- [Exercise set]:
1. Rewrite the paragraph that begins "Toporov played 8 seasons" in the Sergei Toporov biography below as a short bulleted list that keeps its main facts.
2. From the Sergei Toporov biography below, reproduce word for word the part that opens with the words containing "- Position(s): Forward, midfielder" and closes with "Leninsk-Kuznetsky / 15 / (2)".

- [Reading passage]:
-=-=-=-=-

Sergei Toporov

Personal information
- Full name: Sergei Yuryevich Toporov
- Date of birth: 2 January 1971
- Place of birth: Prokopyevsk, Kemerovo Oblast, Russian SFSR, USSR
- Date of death: 26 December 2024 (aged 53)
- Height: 1.79 m (5 ft 10 in)
- Position(s): Forward, midfielder

Senior career*
- Years: Team / Apps / (Gls)
- 1990–1997: FC Zarya Leninsk-Kuznetsky / 263 / (110)
- 1998: FC Irtysh Omsk / 24 / (5)
- 1999–2001: FC Gazovik-Gazprom Izhevsk / 70 / (15)
- 2001–2002: FC Irtysh Omsk / 27 / (5)
- 2003: FC Shakhtyor Prokopyevsk / 6 / (1)
- 2003–2004: FC Tobol Kurgan / 23 / (3)
- 2005: FC Zarya Leninsk-Kuznetsky / 15 / (2)

Managerial career
- 2010–2012: FC KUZBASS Kemerovo (assistant)
- 2012–2017: FC Raspadskaya Mezhdurechensk

= Sergei Toporov =

Russian footballer and coach (1971–2024)

Sergei Yuryevich Toporov (Серге́й Юрьевич Топоров; 2 January 1971 – 26 December 2024) was a Russian professional football coach and a player.

==Career==
Toporov played 8 seasons in the Russian Football National League for FC Zarya Leninsk-Kuznetsky, FC Irtysh Omsk and FC Gazovik-Gazprom Izhevsk.

==Death==
He died on 26 December 2024, at the age of 53.

==Honours==
- Russian Second Division Zone 6 top scorer: 1992 (22 goals).

-=-=-=-=-

- [Given entries]:
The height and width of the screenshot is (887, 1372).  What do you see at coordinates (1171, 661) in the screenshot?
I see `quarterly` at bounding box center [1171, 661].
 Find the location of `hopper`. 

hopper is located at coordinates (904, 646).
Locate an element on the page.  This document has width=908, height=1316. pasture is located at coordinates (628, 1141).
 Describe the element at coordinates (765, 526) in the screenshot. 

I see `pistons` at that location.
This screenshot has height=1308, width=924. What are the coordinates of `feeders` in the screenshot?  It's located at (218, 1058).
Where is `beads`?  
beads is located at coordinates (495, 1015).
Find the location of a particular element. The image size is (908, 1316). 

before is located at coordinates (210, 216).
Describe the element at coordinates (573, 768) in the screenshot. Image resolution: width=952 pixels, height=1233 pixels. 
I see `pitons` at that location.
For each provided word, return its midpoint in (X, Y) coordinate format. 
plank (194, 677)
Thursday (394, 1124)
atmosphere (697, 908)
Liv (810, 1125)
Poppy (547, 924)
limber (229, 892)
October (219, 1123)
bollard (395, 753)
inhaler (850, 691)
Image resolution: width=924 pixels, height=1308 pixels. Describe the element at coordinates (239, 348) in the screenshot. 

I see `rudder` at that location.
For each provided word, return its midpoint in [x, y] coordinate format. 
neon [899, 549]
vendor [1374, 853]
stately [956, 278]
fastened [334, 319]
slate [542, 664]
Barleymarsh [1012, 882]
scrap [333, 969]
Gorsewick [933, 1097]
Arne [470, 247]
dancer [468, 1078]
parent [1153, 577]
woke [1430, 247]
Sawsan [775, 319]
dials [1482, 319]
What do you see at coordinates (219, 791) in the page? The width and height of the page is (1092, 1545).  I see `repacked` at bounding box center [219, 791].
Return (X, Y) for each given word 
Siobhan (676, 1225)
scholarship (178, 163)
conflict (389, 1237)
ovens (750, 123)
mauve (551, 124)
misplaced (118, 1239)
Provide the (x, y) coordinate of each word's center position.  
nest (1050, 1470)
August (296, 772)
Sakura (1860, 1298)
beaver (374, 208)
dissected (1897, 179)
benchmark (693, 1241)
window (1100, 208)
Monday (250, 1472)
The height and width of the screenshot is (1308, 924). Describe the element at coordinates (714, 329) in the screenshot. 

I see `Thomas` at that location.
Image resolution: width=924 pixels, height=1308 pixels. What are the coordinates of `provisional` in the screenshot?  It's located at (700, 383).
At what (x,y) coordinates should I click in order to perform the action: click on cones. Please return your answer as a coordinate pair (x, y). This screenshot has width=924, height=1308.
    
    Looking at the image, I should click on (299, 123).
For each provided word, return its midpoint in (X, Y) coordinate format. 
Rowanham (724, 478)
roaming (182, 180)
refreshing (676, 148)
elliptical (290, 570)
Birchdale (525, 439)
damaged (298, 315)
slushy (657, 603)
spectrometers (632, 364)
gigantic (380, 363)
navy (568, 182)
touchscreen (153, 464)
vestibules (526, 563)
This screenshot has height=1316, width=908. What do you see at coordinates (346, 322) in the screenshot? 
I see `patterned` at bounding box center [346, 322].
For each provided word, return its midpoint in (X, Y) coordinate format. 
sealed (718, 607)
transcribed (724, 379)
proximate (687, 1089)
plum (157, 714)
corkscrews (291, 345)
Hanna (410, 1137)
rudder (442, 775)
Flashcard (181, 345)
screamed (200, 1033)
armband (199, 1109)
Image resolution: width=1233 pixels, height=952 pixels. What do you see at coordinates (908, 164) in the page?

-=-=-=-=-

- [Responses in order]:
1.
- Played 8 seasons in the Russian Football National League
- Clubs: FC Zarya Leninsk-Kuznetsky, FC Irtysh Omsk, FC Gazovik-Gazprom Izhevsk

2.
- Position(s): Forward, midfielder

Senior career*
- Years: Team / Apps / (Gls)
- 1990–1997: FC Zarya Leninsk-Kuznetsky / 263 / (110)
- 1998: FC Irtysh Omsk / 24 / (5)
- 1999–2001: FC Gazovik-Gazprom Izhevsk / 70 / (15)
- 2001–2002: FC Irtysh Omsk / 27 / (5)
- 2003: FC Shakhtyor Prokopyevsk / 6 / (1)
- 2003–2004: FC Tobol Kurgan / 23 / (3)
- 2005: FC Zarya Leninsk-Kuznetsky / 15 / (2)